My editor and I used to debate my word choices. She’d say readers wouldn’t know what a particular word meant. I would argue that we were an English language newspaper and the word was in the English language so the reader had no cause for complaint. I lost. Every time. The newspaper shot for a reading age of 11, as many do, and that was that.

– from The Taleist, Are You Tired Of Writing For 11 Year Olds?


The two most powerful tools for increasing vocabulary are conversation and reading. Don’t hesitate throwing in some challenging words when you converse with your children. They’ll either figure them out in context or ask you about them.

– from Media Darlings, Vocabulary Building Ideas For Reluctant Readers


When writing a book for children, to what extent should you limit your vocabulary? There are two main camps when it comes to opinions on this:

1. No, because it is only by exposure that children learn language in the first place. If not from books, from where? Books are the perfect place to introduce new words. Picturebooks are especially good for this purpose because children can learn what the words mean from the pictures. Children are very good at picking up new words — perhaps much better than adults. Modern children’s books, with their simplistic language, have been ‘dumbed-down’.

2. Yes, because if a child doesn’t understand a book that child may be turned off from reading that book. Worse, children might be turned off reading altogether, thinking books are not for them. Enjoyment comes with understanding. Children will eventually come across all the words they need to know. No need to force them to learn difficult language before they are ready. Many children’s stories don’t need difficult language in order to be told. In fact, some of the best stories have very sparse text. Literature is entertainment, not medicine.

Then there are opinions in the middle, in which there is both a place for Literature (complex language) and Trash (simple, entertaining language).
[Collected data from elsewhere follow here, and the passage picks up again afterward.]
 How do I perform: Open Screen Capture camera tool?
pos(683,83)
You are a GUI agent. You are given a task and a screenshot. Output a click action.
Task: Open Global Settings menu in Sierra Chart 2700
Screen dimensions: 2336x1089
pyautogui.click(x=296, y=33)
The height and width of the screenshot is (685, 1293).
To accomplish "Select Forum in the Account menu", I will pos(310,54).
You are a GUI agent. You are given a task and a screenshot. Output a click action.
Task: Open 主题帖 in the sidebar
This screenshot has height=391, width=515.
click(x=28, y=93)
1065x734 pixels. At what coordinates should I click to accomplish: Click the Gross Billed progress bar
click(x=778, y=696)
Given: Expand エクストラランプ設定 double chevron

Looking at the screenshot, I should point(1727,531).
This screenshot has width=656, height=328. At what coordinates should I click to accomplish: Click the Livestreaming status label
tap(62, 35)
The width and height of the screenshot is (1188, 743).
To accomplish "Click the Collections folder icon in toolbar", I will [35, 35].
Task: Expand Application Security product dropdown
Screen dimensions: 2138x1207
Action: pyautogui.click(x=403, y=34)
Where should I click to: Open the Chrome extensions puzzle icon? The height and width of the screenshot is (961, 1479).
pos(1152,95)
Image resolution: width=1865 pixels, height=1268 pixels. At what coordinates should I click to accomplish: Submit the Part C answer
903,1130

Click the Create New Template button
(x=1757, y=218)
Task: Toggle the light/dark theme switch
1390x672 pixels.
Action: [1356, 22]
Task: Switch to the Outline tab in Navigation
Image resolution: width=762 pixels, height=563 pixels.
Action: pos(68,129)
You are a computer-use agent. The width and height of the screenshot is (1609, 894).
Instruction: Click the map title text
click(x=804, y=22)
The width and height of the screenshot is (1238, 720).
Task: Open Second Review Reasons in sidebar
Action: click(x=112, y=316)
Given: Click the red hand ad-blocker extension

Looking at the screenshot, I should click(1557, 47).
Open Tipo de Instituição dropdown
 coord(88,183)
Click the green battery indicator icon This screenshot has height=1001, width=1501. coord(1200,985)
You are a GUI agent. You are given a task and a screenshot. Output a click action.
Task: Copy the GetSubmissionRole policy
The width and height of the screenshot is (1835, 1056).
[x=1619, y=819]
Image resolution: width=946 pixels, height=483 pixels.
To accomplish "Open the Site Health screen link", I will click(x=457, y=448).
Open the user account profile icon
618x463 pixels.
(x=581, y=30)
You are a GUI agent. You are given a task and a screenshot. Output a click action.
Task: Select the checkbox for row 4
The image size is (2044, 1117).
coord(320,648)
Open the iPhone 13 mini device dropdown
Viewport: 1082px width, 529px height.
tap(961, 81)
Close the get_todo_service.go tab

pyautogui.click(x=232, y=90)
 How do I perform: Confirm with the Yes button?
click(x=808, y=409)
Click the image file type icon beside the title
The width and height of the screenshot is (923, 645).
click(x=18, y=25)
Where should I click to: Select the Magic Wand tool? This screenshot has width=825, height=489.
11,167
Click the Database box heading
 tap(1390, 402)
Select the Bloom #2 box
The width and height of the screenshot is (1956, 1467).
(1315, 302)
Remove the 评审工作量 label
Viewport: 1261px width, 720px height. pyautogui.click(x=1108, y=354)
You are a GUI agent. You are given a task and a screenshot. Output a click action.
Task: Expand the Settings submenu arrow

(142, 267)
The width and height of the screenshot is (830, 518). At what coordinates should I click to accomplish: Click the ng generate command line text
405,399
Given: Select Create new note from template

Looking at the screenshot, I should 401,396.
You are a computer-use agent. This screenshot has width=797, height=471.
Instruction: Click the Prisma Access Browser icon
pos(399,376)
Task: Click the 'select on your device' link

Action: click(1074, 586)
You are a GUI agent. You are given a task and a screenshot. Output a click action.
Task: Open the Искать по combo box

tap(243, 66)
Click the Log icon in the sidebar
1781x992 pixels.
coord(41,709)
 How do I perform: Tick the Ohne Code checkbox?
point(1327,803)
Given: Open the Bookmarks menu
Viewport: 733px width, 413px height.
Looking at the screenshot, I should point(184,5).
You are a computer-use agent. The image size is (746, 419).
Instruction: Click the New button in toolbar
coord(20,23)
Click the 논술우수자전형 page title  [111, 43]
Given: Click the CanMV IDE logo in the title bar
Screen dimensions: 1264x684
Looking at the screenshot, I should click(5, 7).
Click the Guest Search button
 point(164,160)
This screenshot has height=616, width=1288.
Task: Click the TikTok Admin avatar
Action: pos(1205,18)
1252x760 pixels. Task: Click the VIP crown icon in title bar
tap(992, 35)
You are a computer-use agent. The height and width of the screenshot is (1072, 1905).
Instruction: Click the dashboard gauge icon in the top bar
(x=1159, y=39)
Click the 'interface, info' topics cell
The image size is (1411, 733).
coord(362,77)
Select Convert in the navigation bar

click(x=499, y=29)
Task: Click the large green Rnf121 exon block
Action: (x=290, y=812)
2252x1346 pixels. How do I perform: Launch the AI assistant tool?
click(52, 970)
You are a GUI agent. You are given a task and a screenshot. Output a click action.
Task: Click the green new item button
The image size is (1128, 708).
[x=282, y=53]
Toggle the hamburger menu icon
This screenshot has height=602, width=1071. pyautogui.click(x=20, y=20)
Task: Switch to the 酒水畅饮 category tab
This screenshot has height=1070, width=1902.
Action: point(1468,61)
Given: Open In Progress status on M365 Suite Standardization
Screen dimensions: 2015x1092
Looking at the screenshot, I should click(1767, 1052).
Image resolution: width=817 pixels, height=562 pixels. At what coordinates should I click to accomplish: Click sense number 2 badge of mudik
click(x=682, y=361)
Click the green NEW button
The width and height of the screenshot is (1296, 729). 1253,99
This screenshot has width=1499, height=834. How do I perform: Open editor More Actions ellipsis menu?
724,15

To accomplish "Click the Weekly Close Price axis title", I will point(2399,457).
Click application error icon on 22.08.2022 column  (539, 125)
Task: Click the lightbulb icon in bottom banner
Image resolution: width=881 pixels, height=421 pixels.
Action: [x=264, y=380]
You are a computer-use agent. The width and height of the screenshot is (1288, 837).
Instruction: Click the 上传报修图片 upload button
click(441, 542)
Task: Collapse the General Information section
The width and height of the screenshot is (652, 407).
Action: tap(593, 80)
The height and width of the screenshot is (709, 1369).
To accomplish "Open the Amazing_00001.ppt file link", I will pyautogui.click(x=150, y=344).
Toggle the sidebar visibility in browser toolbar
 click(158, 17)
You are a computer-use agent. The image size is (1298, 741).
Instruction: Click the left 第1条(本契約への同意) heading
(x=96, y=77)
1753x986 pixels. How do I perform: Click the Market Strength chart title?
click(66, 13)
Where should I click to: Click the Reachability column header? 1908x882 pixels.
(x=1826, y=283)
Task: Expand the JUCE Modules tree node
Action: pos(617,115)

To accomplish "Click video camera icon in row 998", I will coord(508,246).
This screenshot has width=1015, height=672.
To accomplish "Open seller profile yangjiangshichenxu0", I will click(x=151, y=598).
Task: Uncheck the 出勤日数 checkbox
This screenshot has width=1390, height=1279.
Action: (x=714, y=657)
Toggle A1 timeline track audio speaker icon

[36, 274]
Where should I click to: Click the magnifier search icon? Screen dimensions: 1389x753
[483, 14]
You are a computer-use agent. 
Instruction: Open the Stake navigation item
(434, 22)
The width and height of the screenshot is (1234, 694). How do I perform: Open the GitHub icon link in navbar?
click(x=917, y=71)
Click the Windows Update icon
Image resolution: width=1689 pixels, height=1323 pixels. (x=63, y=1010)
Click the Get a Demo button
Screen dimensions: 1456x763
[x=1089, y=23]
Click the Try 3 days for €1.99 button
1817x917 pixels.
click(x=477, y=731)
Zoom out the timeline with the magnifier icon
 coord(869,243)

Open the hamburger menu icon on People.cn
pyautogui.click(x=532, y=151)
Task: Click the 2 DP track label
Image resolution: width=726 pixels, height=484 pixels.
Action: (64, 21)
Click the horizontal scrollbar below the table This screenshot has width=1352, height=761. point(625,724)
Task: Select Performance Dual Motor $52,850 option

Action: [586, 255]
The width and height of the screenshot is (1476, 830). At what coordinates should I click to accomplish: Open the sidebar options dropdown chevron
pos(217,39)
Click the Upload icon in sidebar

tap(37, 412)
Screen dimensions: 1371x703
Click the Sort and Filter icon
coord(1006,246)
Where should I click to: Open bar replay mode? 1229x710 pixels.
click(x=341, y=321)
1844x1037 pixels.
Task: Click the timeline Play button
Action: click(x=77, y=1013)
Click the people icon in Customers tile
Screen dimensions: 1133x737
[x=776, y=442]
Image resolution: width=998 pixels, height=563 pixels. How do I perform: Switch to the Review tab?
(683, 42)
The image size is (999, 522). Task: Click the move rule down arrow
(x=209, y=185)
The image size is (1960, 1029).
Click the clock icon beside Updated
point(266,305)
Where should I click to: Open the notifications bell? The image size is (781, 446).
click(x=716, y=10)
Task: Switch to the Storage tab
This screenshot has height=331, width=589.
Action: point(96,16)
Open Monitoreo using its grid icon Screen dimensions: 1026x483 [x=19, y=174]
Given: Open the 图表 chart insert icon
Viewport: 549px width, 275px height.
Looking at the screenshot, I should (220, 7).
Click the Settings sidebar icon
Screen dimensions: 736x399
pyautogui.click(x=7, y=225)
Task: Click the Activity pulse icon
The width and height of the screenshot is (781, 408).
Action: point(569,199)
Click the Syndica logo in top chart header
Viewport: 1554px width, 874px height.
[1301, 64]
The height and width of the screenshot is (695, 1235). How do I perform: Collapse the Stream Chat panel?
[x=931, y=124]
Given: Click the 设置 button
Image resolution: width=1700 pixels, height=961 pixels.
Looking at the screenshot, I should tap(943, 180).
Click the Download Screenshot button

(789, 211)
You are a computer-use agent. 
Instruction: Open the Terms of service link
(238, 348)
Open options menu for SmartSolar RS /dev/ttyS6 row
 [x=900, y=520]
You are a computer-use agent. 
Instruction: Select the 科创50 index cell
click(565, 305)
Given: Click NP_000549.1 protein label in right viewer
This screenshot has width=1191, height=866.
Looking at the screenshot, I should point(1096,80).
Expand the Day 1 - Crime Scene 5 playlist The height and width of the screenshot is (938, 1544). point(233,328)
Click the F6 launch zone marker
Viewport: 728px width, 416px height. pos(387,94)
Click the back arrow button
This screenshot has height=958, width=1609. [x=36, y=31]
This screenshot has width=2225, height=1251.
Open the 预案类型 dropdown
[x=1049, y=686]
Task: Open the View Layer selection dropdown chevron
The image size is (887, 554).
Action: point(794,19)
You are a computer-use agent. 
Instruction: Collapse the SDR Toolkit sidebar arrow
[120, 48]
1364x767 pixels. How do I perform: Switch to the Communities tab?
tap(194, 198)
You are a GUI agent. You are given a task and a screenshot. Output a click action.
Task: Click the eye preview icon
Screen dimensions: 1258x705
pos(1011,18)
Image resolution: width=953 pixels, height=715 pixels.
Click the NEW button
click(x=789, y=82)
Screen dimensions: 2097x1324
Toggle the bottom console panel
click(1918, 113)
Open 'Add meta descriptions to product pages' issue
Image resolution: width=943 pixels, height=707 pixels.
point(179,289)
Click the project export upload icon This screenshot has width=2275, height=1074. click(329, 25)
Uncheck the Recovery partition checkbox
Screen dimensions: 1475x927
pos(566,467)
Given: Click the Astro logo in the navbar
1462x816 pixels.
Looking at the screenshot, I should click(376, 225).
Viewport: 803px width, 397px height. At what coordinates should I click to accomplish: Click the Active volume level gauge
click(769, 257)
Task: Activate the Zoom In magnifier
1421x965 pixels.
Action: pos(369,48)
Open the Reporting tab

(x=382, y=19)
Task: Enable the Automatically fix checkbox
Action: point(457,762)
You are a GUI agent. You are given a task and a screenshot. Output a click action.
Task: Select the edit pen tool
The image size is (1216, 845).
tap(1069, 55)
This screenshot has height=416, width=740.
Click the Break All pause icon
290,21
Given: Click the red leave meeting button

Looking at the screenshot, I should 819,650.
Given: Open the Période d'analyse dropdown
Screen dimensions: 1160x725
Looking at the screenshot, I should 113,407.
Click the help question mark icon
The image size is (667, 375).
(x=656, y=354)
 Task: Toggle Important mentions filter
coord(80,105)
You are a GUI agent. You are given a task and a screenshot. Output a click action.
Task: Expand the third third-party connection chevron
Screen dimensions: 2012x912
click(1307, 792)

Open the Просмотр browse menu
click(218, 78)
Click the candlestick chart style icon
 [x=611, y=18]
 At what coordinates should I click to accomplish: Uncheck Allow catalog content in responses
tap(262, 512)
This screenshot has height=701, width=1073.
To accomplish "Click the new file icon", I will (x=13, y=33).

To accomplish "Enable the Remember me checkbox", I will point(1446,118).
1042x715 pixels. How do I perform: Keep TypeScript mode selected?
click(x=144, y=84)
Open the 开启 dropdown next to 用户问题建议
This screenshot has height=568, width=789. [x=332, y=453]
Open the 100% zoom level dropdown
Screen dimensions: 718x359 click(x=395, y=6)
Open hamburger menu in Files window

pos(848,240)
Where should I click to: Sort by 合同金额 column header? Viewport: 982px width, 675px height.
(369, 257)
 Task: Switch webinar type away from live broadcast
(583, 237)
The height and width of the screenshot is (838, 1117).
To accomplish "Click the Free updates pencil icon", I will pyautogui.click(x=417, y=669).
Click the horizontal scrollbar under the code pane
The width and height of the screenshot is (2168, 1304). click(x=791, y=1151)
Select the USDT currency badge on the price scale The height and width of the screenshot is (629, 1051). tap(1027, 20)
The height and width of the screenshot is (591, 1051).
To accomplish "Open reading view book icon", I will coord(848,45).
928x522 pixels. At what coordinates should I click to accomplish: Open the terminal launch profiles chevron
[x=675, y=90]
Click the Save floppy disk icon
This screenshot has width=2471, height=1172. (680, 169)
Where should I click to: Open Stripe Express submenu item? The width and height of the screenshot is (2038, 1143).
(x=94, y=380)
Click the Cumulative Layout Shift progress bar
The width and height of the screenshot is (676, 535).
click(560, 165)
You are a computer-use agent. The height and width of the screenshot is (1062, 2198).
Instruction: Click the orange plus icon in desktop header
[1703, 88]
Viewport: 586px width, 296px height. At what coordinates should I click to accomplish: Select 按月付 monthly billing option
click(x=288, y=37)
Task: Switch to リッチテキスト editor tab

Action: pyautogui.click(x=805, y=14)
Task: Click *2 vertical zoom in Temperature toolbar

Where do you fall on the spectrum? Do you buy books for children based on the complexity of language? Are you careful to provided scaffolded readers for your emergent readers, matching word complexity to their grade level using an online tool? Would you be annoyed if a school librarian told your child she couldn’t read this book or that because it was probably too difficult? Or too easy? As a child, did you sometimes read books that were too hard? How did you respond to them?